Last night at the Grammys, Hillary Clinton appeared in a surprise cameo to read an excerpt from Michael Wolff’s Fire and Fury.
The Grammy’s loved the moment, and in the context of our reality-show era, I loved it, too.
Nikki Haley, however, did not:
I have always loved the Grammys but to have artists read the Fire and Fury book killed it. Don’t ruin great music with trash. Some of us love music without the politics thrown in it.— Nikki Haley (@nikkihaley) January 29, 2018
There’s plenty in that tweet that I take issue with, specifically the idea that music and politics should be treated separately. It’s like saying that burritos are delicious, but why did you have to bring guacamole into this? Politics is a huge driving force in music. Twitter, as expected, let her have it:
So, when Nikki Haley says she prefers music without the politics thrown in, I don’t know what the fuck she’s talking about.— Remy Carreiro (@Remy_Anne) January 29, 2018
Did Nikki Haley seriously miss the whole show except for the Michael Wollf bit? "Keep politics out of my music"—I mean, Kendrick was the opener…— TC (@tchopstl_) January 29, 2018
Art and politics are joined at the hip. Always have been.

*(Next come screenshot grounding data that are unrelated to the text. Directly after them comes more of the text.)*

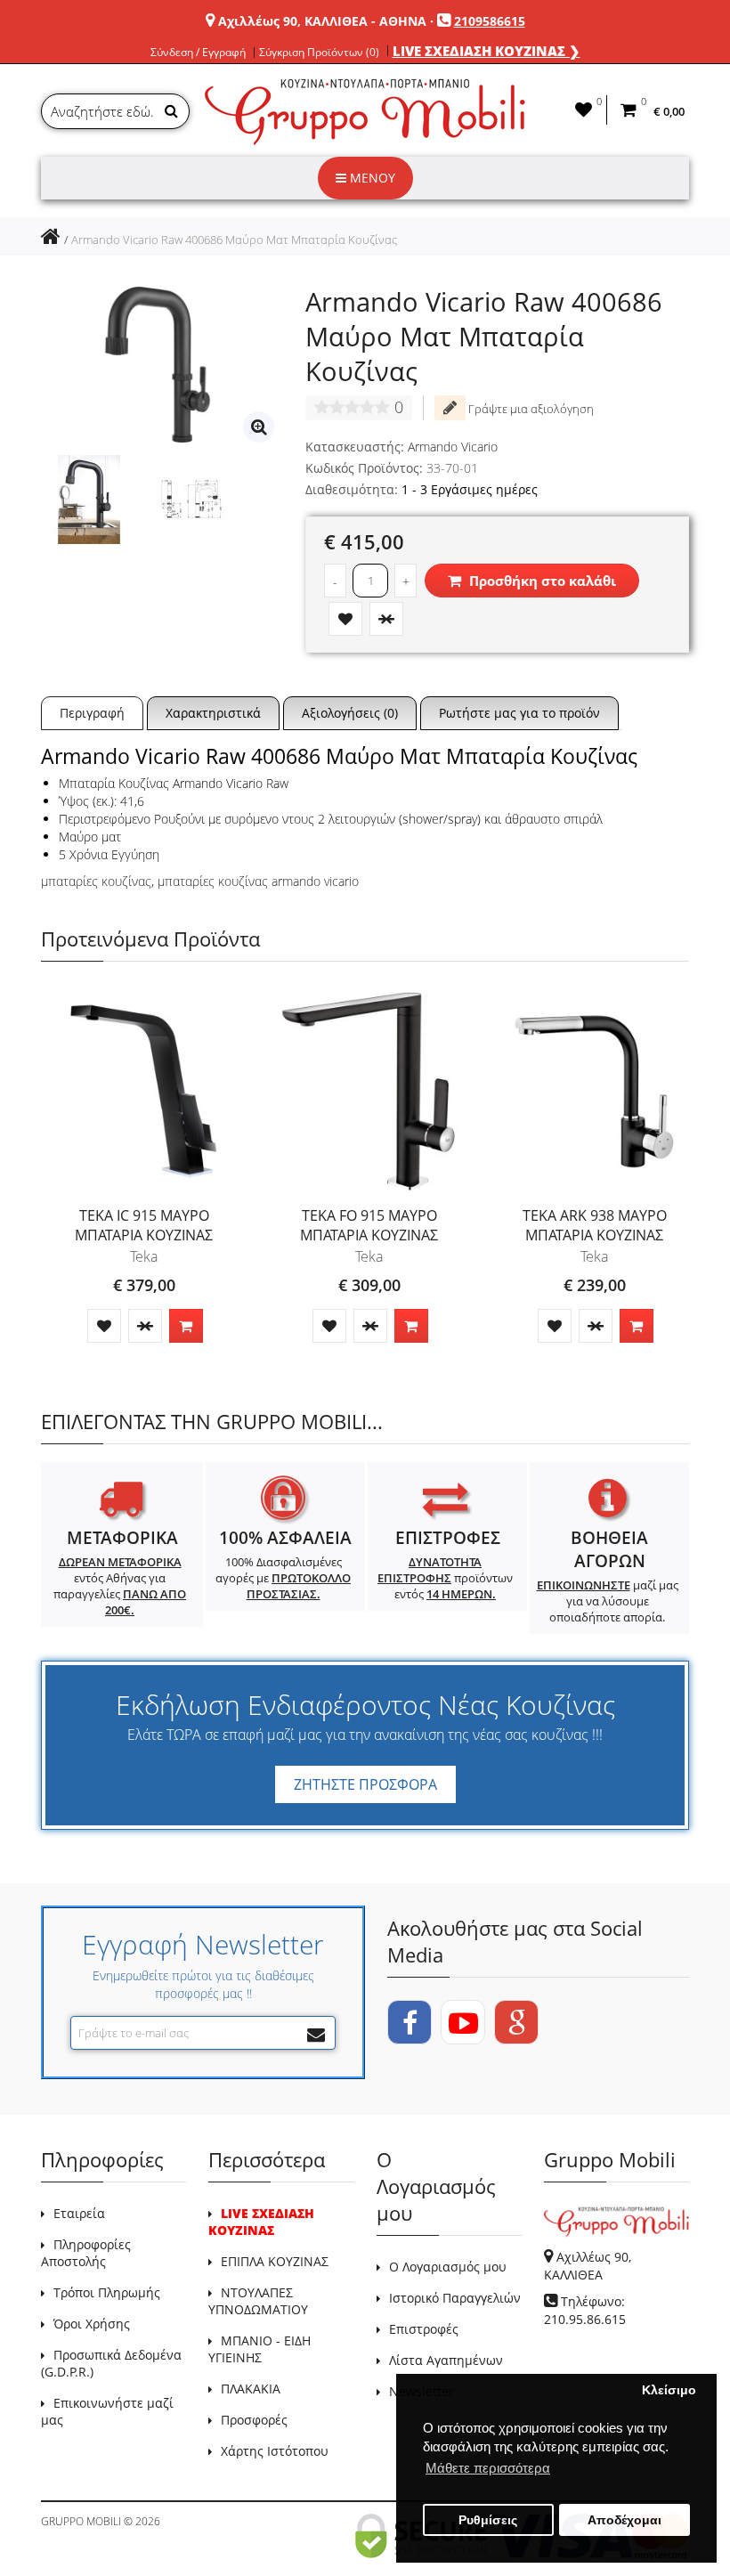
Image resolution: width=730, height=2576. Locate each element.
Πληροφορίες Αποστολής (86, 2253)
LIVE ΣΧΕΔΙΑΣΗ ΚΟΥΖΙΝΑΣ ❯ (486, 50)
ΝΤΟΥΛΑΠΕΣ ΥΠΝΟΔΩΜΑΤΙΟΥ (258, 2301)
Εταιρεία (79, 2213)
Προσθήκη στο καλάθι (541, 580)
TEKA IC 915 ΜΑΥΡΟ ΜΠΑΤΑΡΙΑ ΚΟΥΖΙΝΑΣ (144, 1225)
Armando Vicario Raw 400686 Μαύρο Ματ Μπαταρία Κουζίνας (234, 240)
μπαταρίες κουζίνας (96, 881)
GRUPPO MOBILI (81, 2521)
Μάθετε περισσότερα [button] (488, 2467)
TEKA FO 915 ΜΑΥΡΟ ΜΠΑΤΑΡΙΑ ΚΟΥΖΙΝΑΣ (369, 1225)
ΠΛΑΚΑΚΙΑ (250, 2388)
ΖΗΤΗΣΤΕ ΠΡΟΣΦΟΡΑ (365, 1784)
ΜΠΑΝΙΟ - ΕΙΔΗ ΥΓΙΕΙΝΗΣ (259, 2349)
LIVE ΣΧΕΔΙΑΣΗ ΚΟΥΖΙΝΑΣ (261, 2222)
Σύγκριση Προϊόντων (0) (319, 52)
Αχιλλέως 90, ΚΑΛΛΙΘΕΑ (587, 2265)
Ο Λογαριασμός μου (448, 2266)
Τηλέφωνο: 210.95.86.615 (585, 2310)
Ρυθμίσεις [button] (487, 2520)
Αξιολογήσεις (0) (350, 712)
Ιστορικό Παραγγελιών (455, 2297)
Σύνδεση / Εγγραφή (198, 52)
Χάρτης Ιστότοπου (274, 2450)
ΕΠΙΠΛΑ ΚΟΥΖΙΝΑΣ (274, 2261)
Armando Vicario (453, 446)
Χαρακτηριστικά (213, 712)
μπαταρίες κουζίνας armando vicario (258, 881)
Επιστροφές (423, 2328)
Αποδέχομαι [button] (624, 2520)
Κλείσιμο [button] (669, 2390)
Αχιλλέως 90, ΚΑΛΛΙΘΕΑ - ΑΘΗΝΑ (322, 20)
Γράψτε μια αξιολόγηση (530, 409)
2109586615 (489, 20)
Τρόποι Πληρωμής (106, 2292)
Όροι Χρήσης (91, 2323)
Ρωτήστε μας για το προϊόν (519, 712)
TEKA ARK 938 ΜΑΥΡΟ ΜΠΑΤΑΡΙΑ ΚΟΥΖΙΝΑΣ (595, 1225)
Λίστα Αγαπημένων (446, 2360)
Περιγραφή (92, 712)
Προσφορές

The First Amendment protects artistic impression, political and otherwise.— Pé Resists (@4everNeverTrump) January 29, 2018
It's sad that you, as a member of the Presidential Cabinet, can't see that.
Nikki Haley thinks there should be no politics in music? pic.twitter.com/wpfEIiirLq— California Satellite (@JerryBrownRocks) January 29, 2018
Tell you what, you keep religion, discrimination and bigotry out of politics and maybe the musicians won’t feel the need to put politics in their music.— Kris Wood (@kriswood) January 29, 2018
That was not a smart thing to say, especially because she was not entirely wrong to be upset about Hillary reading from Fire and Fury. I mean, it was a funny, crowd-pleasing moment, but if I am Nikki Haley, I might be upset about it, too, because here’s the most recognizable woman in politics reading from a book written by an author who suggested, without any evidence whatsoever, that Donald Trump was having an affair with Nikki Haley. That suggestion is trashy.
I don’t think that Hillary Clinton meant anything by it — she was just having a fun moment at Donald Trump’s expense — but I understand why Nikki Haley might have felt hurt. But to suggest politics and music should not commingle was the worst way to respond to that. A better tweet might have been, “It’s unfortunate that Hillary Clinton — no stranger to scurrilous, baseless rumors about her personal life — would read from a book written by a man who has perpetuated hurtful, baseless rumors about me.” To that, the Internet probably would have responded, “That’s awfully hypocritical coming from someone in the Trump White House, but yeah. Fair. I see your point.”